◆ **Texto mostrado**
____

¿Qué se puede decir de la obra de Darren Aronofsky?.
Para unos es un genio, un visionario de la imagen, un magnífico escritor de guiones y un artista arriesgado que se preocupa mucho más por contar una historia que por llenar las salas de cine.
Para otros es un pedante, un incomprensible, un sobrevalorado y un pretensioso.
Yo sin duda, me cuento entre los admiradores de este autor, que con cada nueva creación nos lleva a lugares de nuestro inconciente que pocas veces nos atrevemos a explorar. Historias que van desde el rebuscadísimo guión matemático-filosófico de “PI”, que le valió el premio de mejor director en el festival de Sundance, hasta la terriblemente estremecedora trama de “Requiem for a Dream” (adaptación de la novela de Hubert Selby Jr.) que puso la piel de gallina a miles de espectadores y que además maravilló por su técnica estética, así como por la increíble música de Clint Mansell, que ha sido colaborador asiduo de todas sus películas.
Ahora, justo antes de que salga su cuarta película “The Wrestler”, vuelvo a analizar la que probablemente sea su obra más grande, ambiciosa y de mejor factura.
The Fountain es sin duda mi película de ciencia ficción favorita. Supongo que al terminar de verla sentí lo mismo que los espectadores de la Odisea 2001 de Kubrick hace unas cuantas décadas, ya que no exagero al decir que esta película en unos cuantos años se revalorará como un momento cumbre en la historia del cine.
Cuando se dió a conocer la noticia de que Aronofsky dirigiría esta cinta, la crítica se sorprendió por el cambio de temática del director, que ahora planteaba la reinvención de un género que aparentemente estaba en una decadencia centrada en la infinita repetición de ideas. Cuando fue cuestionado acerca de si iba a hacer una especie de película “a la Matrix”, el respondió: “We’ve seen it all. It’s not really interesting to audiences anymore. The interesting things are the ideas; the search for God, the search for meaning”. Y precisamente ese es el trasfondo en The Fountain, que se convierte en la película de ciencia ficción más interiorista y hermosa desde el Solaris de Tarkovski.

____

◆ **Listado**

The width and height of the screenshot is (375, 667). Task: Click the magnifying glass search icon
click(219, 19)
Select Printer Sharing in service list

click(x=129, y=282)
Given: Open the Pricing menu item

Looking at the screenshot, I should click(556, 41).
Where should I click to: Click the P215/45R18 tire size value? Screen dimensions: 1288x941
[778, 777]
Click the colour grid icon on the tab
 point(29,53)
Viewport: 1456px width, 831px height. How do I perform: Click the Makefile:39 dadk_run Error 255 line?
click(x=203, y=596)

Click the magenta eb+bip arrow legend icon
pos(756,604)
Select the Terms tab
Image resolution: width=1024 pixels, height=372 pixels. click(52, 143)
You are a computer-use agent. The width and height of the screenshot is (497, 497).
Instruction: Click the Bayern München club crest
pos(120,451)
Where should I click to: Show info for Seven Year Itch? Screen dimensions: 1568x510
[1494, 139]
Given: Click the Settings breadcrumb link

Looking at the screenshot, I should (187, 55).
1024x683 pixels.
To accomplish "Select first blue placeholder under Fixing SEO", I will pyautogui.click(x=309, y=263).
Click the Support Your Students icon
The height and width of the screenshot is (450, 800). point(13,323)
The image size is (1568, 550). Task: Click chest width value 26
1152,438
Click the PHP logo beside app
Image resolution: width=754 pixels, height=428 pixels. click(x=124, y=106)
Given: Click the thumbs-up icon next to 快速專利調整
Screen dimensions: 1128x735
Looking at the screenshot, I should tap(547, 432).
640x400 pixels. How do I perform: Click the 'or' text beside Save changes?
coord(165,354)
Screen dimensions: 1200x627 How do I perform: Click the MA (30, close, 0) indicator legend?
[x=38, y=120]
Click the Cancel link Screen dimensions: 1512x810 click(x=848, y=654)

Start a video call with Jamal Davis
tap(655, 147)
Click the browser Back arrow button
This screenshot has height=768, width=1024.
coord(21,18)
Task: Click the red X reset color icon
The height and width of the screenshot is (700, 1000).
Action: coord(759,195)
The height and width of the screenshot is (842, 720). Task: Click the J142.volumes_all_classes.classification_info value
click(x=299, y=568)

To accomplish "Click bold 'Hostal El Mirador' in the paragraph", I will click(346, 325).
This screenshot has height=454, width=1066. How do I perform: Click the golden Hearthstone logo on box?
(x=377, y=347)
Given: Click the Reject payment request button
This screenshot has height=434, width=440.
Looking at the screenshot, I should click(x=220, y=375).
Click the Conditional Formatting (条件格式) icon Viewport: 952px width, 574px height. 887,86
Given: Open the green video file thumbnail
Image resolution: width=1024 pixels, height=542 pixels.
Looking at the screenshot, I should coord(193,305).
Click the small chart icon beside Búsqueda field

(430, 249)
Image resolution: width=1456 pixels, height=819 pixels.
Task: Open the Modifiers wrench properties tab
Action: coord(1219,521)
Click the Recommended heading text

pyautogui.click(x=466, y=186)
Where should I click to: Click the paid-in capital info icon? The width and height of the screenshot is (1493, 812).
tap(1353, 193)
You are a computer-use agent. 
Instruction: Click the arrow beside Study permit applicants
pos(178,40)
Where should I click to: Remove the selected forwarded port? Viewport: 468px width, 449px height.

____

◆ **Tareas**
A. Transcribe sin cambios, del texto sobre la obra de Darren Aronofsky, el fragmento que va entre "Ahora, justo antes" y "de mejor factura.", ambos incluidos.
B. Prosigue el texto sobre la obra de Darren Aronofsky a partir de su última oración.

◆ **Respuestas**
A.
Ahora, justo antes de que salga su cuarta película “The Wrestler”, vuelvo a analizar la que probablemente sea su obra más grande, ambiciosa y de mejor factura.

B.
La historia se divide en tres partes, que a la vez son una sola según la interpretación que se le quiera dar a la película. La primera, que conforma el eje de la película, es la historia de un médico que busca la cura para el cáncer que padece su esposa. La mujer, en su convalescencia, escribe una novela acerca de un conquistador español que por órdenes de la corona se embarca en la búsqueda del árbol de la vida. Esta historia se intercala en la pantalla con la del médico y con la de una especie de viajero intergaláctico, que viaja dentro de una nave esférica, con el objetivo de llevar el árbol de la vida hacia Xibalba (el inframundo mítico de la cultura Maya, donde los muertos sufren un renacimiento) antes de que se seque y muera.
La película va desarrollándose a través de una historia que aunque sencilla al principio, alcanza niveles de complejidad narrativa y filosófica magníficamente planteados y resueltos, hasta llegar a un clímax que crea uno de los momentos cinematográficos más memorables que haya tenido la oportunidad de ver en los últimos años.
Las actuaciones de Hugh Jackman (conquistador, médico y viajero) y Rachel Weisz (reina y esposa del médico), son las mejores que les he visto. La música compuesta por Clint Mansell e interpretada por Cronos Quartet y la banda escocesa Mogwai, es tan buena que tuve que buscar el soundtrack por cielo mar y tierra hasta tenerlo en mis manos. Y finalmente el desarrollo visual de la historia es francamente increíble, con fotogramas que podrían ser cuadros hiperrealistas fantásticos como el que les pongo al final de esta reseña.
Espero que concuerden conmigo y que pronto vean esta obra maestra del cine moderno, que tristemente se encuentra en la actualidad tan carente de ideas frescas.